**What you need to do**
a) In the yeast genome annotation thread, which tool is suggested for the functional annotation of predicted ORFs?
b) Reproduce the part of the yeast genome annotation thread that begins at the words "I think Augustus" and stops after "find ncRNAs, etc.".

**Extract to read**
________

Entering edit mode
6.2 years ago
KG
▴
10
Hi,
We have generated a newer version of genome assembly for a yeast species. We have also sequenced the transcriptome. Now we would like to annotate the genome. My questions are:
- How to use the transcriptome data for annotation?
- Can you recommend a pipeline for genome annotation which use transcriptome data for functional validation of annotated features?
Thank you for your time and help.
Are you looking for a validation of predicted transcripts? You could try a genome-guided transcript assembly, then map the transcripts back to the genome and compare the predicted to the assembled transcripts.
Wrt. to "functional validation" are you referring to the gene function? Validated functional annotation would require functional assays like knock-down, knock-out, localization, overexpression, binding assays, etc. or do you want to infer function based on gene expression pattern?
I think Augustus can take transcript data as input. I would go with Michael's approach (genome-guided transcript assembly) as well as denovo transcript assemblies with different assemblers and then maybe have a look at Mikado.
When you have a set of transcripts with support by your RNA-seq, you can then go down the traditional bioinformatics route for functional annotation (however, as Michael says, this is rather functional prediction). I.e., you will predict ORFs (e.g. with transdecoder) and then could use InterProScan for the functional annotation. Additionally, (if those are not already included in InterProScan) you could use hmmscan and blastp on the translated ORFs, blastn the untranslated ORFs to find ncRNAs, etc.

________

**Dataset excerpts**
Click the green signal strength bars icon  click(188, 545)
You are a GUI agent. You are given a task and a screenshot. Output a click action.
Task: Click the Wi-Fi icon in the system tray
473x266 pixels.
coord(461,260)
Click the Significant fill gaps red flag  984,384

________

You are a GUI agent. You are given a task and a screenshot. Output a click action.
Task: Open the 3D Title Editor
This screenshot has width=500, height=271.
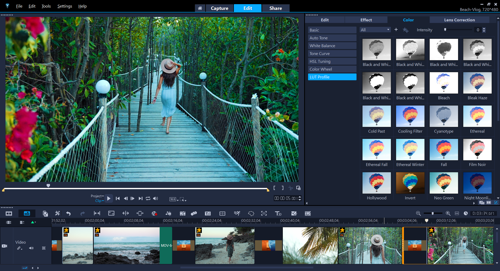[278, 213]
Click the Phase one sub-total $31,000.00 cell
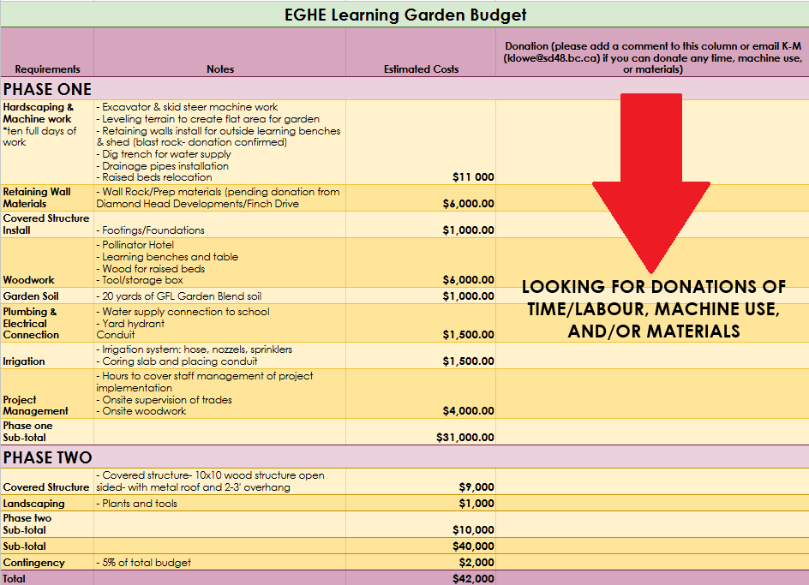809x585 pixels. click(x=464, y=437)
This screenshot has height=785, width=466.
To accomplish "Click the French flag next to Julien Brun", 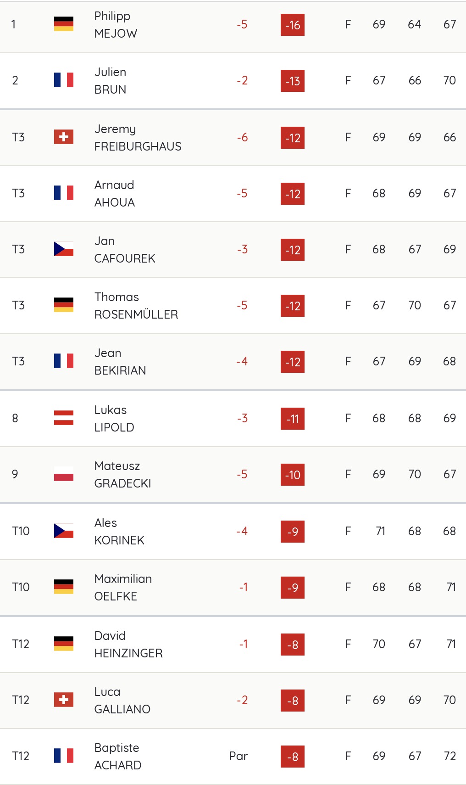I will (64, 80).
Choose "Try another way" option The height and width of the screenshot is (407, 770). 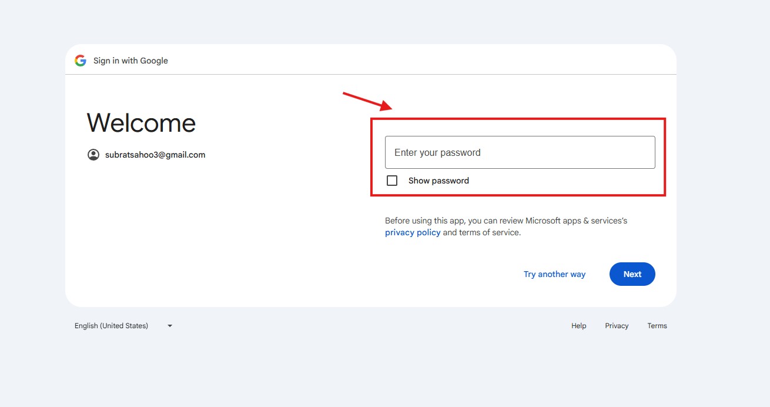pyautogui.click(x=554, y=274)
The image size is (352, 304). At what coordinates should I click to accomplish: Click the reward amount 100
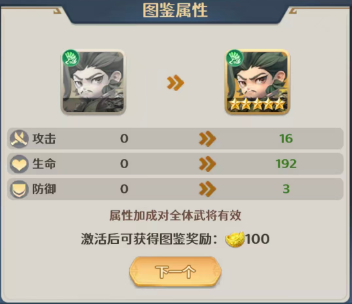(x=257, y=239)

________

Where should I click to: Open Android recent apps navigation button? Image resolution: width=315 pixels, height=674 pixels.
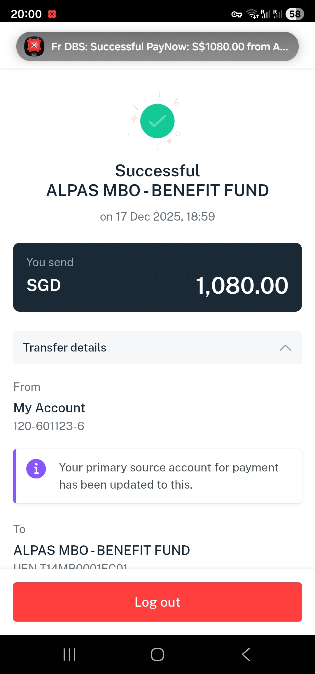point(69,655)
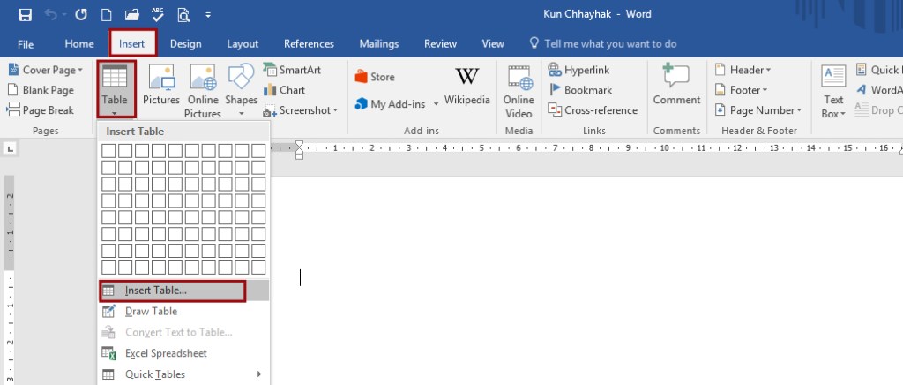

________

**Results for the exercise**
a) InterProScan

b)
I think Augustus can take transcript data as input. I would go with Michael's approach (genome-guided transcript assembly) as well as denovo transcript assemblies with different assemblers and then maybe have a look at Mikado.
When you have a set of transcripts with support by your RNA-seq, you can then go down the traditional bioinformatics route for functional annotation (however, as Michael says, this is rather functional prediction). I.e., you will predict ORFs (e.g. with transdecoder) and then could use InterProScan for the functional annotation. Additionally, (if those are not already included in InterProScan) you could use hmmscan and blastp on the translated ORFs, blastn the untranslated ORFs to find ncRNAs, etc.